Our city is a place of exceptional beauty, rich history, and a deep sense of community. These qualities — our aesthetics, small-town character and historic charm — are not accidental. They are the result of thoughtful planning, community engagement and a shared responsibility to protect what we cherish most about Pleasanton.

Julie Testa is in her second term on the Pleasanton City Council, serving as vice mayor for 2024. (Photo courtesy Julie Testa)

Today, we are facing unprecedented challenges. 

A significant and growing budget deficit — driven largely by unsustainable pension obligations, put in place decades ago — requires tough, responsible decisions to ensure our city remains financially stable. 

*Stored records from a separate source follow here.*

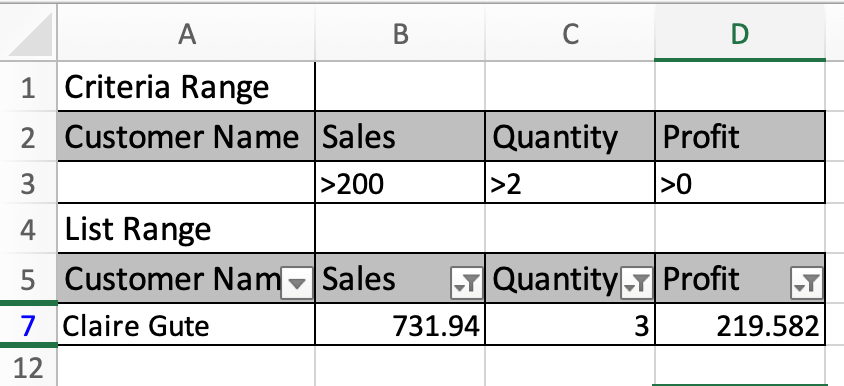Select row 12 header
Viewport: 844px width, 386px height.
[28, 368]
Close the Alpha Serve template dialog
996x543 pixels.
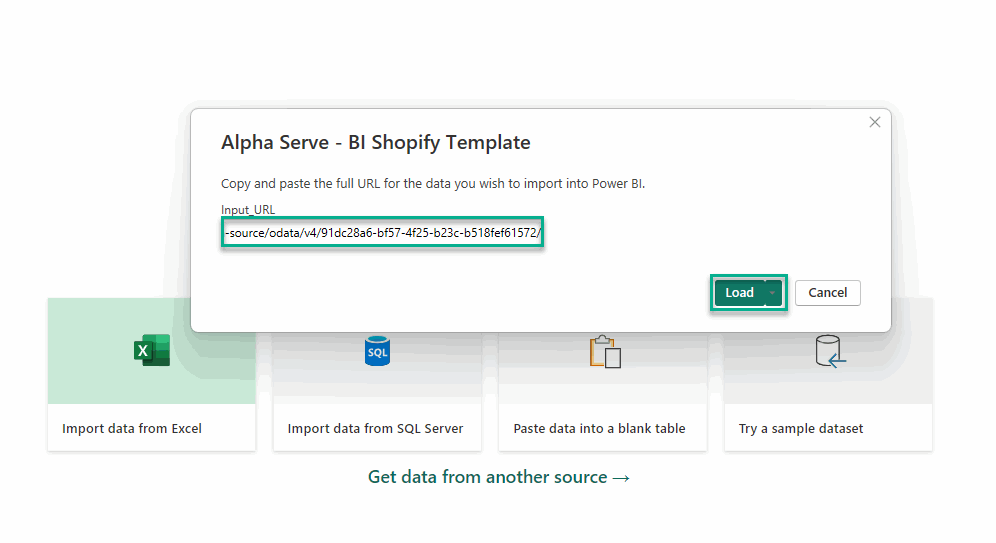point(875,122)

Pleasanton is working to ensure a reliable and cost-effective water source. At the same time, unfunded state mandates continue to erode local control over housing, threatening our ability to shape growth in a way that reflects Pleasanton’s values. Housing projects are being approved in Pleasanton with no City Council input.

In these difficult times, the importance of our guiding documents — the Pleasanton General Plan and Downtown Specific Plan — cannot be overstated. These are not just policy frameworks; they are clear promises to our community. 

Absent state overreach, they intend to give us the authority to guide land use, design and development in a manner that reflects the will of our residents and preserves what makes Pleasanton truly unique.

It is your City Council’s job to uphold these plans whenever possible and to ensure that our decision-making process remains rooted in community character and responsible stewardship. Whether it’s safeguarding the historic charm of downtown or maintaining aesthetic standards citywide, we must continue to act with care, clarity, and purpose.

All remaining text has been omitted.